Records contained in a dataset
Segment Open
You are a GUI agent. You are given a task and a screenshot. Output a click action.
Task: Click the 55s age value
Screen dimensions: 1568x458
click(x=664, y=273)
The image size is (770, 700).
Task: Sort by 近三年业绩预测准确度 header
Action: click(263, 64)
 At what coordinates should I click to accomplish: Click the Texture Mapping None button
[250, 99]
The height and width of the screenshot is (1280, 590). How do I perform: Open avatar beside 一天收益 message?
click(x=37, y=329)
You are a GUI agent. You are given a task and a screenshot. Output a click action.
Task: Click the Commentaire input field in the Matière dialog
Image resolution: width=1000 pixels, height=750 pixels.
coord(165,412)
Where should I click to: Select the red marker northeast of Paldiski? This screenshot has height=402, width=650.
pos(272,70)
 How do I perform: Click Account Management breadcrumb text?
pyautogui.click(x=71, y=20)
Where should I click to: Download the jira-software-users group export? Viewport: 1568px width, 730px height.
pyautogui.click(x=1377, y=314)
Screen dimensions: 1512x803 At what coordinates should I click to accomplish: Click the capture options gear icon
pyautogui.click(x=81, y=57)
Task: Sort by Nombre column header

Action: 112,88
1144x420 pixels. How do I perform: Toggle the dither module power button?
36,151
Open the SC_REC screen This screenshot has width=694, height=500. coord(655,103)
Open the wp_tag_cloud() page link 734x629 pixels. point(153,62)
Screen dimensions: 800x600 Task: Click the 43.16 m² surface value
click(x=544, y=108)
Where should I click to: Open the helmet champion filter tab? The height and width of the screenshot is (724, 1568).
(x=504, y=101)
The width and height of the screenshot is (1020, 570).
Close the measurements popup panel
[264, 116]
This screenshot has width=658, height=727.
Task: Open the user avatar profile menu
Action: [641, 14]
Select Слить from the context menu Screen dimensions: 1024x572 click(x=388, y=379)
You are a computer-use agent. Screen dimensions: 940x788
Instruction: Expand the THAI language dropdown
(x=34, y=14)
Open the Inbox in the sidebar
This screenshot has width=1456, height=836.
Segment Closed
▶ **Work required**
All of the entries above, written out exactly, make up the reply.

▶ **Finished task**
You are a GUI agent. You are given a task and a screenshot. Output a click action.
Task: Click the 55s age value
Screen dimensions: 1568x458
click(x=664, y=273)
The image size is (770, 700).
Task: Sort by 近三年业绩预测准确度 header
Action: click(263, 64)
 At what coordinates should I click to accomplish: Click the Texture Mapping None button
[250, 99]
The height and width of the screenshot is (1280, 590). How do I perform: Open avatar beside 一天收益 message?
click(x=37, y=329)
You are a GUI agent. You are given a task and a screenshot. Output a click action.
Task: Click the Commentaire input field in the Matière dialog
Image resolution: width=1000 pixels, height=750 pixels.
coord(165,412)
Where should I click to: Select the red marker northeast of Paldiski? This screenshot has height=402, width=650.
pos(272,70)
 How do I perform: Click Account Management breadcrumb text?
pyautogui.click(x=71, y=20)
Where should I click to: Download the jira-software-users group export? Viewport: 1568px width, 730px height.
pyautogui.click(x=1377, y=314)
Screen dimensions: 1512x803 At what coordinates should I click to accomplish: Click the capture options gear icon
pyautogui.click(x=81, y=57)
Task: Sort by Nombre column header

Action: 112,88
1144x420 pixels. How do I perform: Toggle the dither module power button?
36,151
Open the SC_REC screen This screenshot has width=694, height=500. coord(655,103)
Open the wp_tag_cloud() page link 734x629 pixels. point(153,62)
Screen dimensions: 800x600 Task: Click the 43.16 m² surface value
click(x=544, y=108)
Where should I click to: Open the helmet champion filter tab? The height and width of the screenshot is (724, 1568).
(x=504, y=101)
The width and height of the screenshot is (1020, 570).
Close the measurements popup panel
[264, 116]
This screenshot has width=658, height=727.
Task: Open the user avatar profile menu
Action: [641, 14]
Select Слить from the context menu Screen dimensions: 1024x572 click(x=388, y=379)
You are a computer-use agent. Screen dimensions: 940x788
Instruction: Expand the THAI language dropdown
(x=34, y=14)
Open the Inbox in the sidebar
This screenshot has width=1456, height=836.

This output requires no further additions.